Not long before the release of NEXT, I had put the finishing touches on the base I was most proud of up to that point, an orange, multi-level base situated on a mild and picturesque desert planet in the Eissentam galaxy. It was, I think, the seventh base I had created since Foundation v1.1 introduced base building to the game. (Before NEXT, players could have only one base at a time, and they had to be situated at the one-room starter bases randomly speckling the surface of viable planets (which are now the base computers you may have stumbled upon, oddly just sitting in the middle of a field.)) Since I knew that this lovely base may end up at the bottom of an ocean ( [Narrator]: “It did…” ), I decided to make a brief video tour of the place, to remember it by.

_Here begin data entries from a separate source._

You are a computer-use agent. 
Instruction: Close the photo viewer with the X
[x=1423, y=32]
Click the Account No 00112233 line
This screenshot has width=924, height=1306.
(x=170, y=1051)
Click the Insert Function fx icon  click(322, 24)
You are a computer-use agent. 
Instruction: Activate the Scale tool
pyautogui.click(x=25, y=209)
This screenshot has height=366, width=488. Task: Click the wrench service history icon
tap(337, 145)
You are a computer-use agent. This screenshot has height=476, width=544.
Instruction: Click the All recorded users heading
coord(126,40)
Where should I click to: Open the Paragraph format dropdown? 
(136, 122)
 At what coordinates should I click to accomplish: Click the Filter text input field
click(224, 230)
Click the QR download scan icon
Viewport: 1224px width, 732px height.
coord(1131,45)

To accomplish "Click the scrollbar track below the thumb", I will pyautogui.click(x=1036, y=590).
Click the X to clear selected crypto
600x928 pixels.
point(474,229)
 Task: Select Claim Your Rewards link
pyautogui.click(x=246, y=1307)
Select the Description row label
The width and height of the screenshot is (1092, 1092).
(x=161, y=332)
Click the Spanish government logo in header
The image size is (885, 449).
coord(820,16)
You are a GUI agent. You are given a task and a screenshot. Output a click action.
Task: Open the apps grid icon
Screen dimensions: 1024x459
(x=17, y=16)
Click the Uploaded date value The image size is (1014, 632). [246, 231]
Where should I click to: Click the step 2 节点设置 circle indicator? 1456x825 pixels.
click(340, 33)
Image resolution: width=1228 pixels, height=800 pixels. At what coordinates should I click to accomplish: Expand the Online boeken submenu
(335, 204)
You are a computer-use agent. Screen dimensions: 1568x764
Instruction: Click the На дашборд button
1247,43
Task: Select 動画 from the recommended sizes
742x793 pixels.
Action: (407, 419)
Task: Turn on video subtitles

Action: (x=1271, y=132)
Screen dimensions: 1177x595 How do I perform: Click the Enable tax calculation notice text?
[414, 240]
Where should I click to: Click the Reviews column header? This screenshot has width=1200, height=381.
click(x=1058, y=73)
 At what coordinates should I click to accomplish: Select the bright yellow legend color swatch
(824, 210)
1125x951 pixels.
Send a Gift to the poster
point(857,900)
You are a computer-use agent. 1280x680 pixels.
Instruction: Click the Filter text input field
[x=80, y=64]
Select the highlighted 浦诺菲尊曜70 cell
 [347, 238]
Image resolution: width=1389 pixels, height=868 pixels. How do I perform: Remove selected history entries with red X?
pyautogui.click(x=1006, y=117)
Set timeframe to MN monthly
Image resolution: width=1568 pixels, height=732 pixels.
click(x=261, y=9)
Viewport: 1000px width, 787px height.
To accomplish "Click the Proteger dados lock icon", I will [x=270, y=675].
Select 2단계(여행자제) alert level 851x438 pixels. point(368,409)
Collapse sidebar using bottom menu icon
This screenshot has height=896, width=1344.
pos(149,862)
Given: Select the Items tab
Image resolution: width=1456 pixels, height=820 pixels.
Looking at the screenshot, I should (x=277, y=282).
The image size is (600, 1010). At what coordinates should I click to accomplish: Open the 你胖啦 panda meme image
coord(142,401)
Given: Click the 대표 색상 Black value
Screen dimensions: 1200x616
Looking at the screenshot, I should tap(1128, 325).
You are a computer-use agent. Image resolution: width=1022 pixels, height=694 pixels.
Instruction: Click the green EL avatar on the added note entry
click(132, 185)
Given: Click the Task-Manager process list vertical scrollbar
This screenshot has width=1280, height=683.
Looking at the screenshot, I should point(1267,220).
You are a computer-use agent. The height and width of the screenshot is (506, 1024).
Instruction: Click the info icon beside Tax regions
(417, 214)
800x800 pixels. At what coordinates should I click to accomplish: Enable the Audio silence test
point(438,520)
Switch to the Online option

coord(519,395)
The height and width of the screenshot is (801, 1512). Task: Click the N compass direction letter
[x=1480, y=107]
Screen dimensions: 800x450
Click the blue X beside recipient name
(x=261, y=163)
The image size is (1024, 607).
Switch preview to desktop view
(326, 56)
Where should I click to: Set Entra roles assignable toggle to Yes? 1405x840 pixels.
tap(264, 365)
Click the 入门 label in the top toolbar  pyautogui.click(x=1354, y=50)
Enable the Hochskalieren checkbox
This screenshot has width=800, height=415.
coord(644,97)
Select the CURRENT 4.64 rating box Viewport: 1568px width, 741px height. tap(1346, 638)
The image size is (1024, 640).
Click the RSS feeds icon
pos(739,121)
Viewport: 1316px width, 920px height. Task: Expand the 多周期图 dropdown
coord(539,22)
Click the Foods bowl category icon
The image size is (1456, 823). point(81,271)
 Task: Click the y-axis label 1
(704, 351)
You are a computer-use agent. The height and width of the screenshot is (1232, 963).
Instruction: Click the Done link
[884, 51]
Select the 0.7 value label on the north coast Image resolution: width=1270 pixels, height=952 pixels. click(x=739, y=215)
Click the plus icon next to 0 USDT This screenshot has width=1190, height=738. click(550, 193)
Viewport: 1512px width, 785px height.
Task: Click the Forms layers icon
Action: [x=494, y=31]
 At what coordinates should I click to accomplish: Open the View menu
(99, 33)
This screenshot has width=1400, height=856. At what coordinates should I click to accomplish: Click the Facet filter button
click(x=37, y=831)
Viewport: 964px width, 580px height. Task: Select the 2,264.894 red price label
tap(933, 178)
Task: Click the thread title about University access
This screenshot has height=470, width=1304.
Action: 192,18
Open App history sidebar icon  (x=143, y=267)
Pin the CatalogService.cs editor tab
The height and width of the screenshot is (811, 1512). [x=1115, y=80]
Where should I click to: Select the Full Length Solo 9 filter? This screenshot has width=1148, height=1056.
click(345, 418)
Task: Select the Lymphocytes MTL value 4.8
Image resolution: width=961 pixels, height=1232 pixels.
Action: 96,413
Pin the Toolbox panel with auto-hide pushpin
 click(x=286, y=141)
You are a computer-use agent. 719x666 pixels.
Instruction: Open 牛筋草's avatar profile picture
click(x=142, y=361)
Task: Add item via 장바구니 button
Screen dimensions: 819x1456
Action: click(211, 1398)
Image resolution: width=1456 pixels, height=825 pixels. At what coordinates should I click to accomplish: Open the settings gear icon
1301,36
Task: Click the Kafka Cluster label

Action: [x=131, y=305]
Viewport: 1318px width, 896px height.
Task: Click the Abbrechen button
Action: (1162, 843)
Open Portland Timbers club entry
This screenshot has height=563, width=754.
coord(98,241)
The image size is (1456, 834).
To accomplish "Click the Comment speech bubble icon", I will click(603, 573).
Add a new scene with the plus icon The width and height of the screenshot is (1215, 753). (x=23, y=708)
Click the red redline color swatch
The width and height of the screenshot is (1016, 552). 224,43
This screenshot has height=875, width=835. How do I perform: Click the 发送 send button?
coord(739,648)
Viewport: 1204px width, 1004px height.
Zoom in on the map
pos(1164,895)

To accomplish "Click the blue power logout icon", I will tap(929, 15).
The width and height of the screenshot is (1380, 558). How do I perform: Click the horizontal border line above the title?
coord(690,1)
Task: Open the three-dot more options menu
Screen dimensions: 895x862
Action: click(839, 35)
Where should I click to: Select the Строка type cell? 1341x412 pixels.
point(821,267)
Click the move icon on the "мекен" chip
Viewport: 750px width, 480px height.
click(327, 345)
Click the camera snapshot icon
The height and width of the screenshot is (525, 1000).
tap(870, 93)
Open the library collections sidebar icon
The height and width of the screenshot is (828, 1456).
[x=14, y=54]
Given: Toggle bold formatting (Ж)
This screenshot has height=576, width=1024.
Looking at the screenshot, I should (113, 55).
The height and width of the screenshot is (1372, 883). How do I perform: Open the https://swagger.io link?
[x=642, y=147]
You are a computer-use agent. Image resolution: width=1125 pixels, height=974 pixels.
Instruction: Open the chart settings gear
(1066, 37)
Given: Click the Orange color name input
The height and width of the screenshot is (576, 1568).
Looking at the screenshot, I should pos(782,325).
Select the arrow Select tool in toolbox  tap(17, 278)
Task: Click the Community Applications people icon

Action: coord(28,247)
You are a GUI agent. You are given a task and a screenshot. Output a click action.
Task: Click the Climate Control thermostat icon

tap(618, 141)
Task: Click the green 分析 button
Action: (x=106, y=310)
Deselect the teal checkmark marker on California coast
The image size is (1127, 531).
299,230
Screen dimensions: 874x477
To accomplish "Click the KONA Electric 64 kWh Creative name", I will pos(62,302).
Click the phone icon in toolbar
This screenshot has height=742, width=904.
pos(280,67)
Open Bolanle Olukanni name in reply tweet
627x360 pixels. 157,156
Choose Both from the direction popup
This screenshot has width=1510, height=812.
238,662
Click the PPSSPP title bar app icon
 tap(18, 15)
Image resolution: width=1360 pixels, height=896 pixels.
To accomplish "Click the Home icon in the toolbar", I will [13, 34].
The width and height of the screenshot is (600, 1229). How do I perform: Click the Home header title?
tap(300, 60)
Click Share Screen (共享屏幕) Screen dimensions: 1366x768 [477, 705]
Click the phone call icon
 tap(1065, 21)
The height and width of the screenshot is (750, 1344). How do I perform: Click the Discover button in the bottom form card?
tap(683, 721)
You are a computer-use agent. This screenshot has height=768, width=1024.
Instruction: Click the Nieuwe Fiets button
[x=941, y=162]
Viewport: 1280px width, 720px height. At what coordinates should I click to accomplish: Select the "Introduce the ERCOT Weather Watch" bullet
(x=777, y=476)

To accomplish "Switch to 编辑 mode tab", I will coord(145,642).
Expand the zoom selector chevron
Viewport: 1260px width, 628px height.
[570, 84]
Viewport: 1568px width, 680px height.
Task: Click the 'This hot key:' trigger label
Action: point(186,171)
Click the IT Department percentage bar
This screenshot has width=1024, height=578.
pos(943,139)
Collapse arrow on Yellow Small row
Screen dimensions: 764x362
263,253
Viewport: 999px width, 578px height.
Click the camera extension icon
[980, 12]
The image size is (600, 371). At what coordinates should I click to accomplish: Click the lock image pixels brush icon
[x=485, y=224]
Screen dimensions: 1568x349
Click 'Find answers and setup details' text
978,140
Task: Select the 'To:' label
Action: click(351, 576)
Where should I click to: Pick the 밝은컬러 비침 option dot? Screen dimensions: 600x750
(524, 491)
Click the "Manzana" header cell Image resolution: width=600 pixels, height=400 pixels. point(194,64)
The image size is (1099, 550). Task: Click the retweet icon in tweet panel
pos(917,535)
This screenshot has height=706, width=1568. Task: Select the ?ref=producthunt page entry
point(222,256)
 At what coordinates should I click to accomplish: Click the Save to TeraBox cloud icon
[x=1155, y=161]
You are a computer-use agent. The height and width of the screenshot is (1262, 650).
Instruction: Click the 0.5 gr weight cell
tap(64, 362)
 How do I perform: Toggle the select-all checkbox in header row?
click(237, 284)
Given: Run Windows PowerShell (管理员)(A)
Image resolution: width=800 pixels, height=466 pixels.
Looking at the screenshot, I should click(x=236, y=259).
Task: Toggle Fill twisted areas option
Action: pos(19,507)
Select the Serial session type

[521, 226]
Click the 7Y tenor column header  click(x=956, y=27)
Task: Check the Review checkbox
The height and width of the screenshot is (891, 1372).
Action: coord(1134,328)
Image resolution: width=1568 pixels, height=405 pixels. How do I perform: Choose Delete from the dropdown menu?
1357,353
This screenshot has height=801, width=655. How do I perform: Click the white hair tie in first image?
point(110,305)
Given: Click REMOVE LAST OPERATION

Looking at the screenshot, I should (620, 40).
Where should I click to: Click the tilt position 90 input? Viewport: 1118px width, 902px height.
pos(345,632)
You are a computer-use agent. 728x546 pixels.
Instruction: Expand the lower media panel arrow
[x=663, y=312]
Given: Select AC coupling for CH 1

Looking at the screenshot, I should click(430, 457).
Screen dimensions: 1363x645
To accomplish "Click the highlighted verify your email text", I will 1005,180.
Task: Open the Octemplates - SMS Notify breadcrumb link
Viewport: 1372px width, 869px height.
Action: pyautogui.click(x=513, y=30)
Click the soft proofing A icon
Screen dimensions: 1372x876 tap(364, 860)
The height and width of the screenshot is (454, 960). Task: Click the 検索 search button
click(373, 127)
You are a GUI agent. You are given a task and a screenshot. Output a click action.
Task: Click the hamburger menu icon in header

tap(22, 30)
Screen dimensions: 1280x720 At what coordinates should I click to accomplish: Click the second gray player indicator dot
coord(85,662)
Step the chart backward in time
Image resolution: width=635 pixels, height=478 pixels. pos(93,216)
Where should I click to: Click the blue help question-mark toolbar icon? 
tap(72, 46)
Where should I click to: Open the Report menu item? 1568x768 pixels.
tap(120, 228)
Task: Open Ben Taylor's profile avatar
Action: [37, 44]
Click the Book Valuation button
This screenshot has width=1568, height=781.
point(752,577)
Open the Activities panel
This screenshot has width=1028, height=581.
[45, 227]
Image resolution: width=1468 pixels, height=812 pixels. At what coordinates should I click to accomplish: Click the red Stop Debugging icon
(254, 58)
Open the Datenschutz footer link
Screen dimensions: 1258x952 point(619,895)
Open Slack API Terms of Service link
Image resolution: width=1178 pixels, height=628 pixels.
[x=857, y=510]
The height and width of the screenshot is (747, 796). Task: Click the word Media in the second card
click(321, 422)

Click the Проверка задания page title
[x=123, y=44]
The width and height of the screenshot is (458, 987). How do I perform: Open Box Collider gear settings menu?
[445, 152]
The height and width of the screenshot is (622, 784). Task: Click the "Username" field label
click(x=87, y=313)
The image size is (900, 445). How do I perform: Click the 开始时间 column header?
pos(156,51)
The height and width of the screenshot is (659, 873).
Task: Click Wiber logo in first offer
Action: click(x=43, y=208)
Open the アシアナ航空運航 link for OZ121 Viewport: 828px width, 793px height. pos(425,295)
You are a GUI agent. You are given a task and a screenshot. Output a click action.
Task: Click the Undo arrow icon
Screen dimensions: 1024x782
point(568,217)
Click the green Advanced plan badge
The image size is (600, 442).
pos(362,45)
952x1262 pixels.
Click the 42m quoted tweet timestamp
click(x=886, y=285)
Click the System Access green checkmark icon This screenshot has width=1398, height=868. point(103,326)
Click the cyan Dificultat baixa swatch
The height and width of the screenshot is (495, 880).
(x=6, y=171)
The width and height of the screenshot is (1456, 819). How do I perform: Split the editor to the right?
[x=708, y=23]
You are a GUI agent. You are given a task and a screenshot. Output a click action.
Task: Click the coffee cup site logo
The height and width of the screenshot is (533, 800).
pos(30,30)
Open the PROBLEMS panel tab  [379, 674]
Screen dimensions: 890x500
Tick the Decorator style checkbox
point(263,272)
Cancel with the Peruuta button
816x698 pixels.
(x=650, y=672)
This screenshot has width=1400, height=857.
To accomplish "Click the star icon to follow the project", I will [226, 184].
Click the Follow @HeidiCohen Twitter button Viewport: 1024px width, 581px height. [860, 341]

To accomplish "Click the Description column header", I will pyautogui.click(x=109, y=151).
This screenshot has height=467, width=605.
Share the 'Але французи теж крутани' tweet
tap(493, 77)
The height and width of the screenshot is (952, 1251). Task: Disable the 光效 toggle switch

Incidentally, when NEXT landed, I restarted the game anew back in the Euclid galaxy, wanting to stay “closer to the action,” what with the multiplayer component having been notably extended. Just a few weeks ago, I dusted off this Eissentam save and have been playing in that galaxy primarily, working to upgrade everything with the new hardware and systems brought by NEXT, Beyond, and the other upgrades. After sitting dormant for a year and a half, I have relocated this base to a current planet (a base capability that came with NEXT) and am exploring outwards from there. Seeing this base reappear in the current game was quite a moment of nostalgia, I can tell you.
I hope you enjoy the little tour of my base in the last days of the Atlas Rises era.
A Quick and Dirty Tour of My Extreme Ice-World Base
Nearly six months ago I happened upon an extremely harsh winter world, unique in its near total lack of flora and fauna. It’s all ice and storms and wild ribbons of stone meandering across its frozen surface. It struck me to such a degree that I built a base and made it my home. It feels like a real survival outpost in a lonely corner of the galaxy.
I’ve decided to pick up and move to warmer climes on a mountainous, desert planet around 50,000 lightyears away, but before I do, I have taken a very quick and dirty video (camera pointed at the screen, I’m afraid) of the place to remember it by.
I’ve never really seen another world like this one.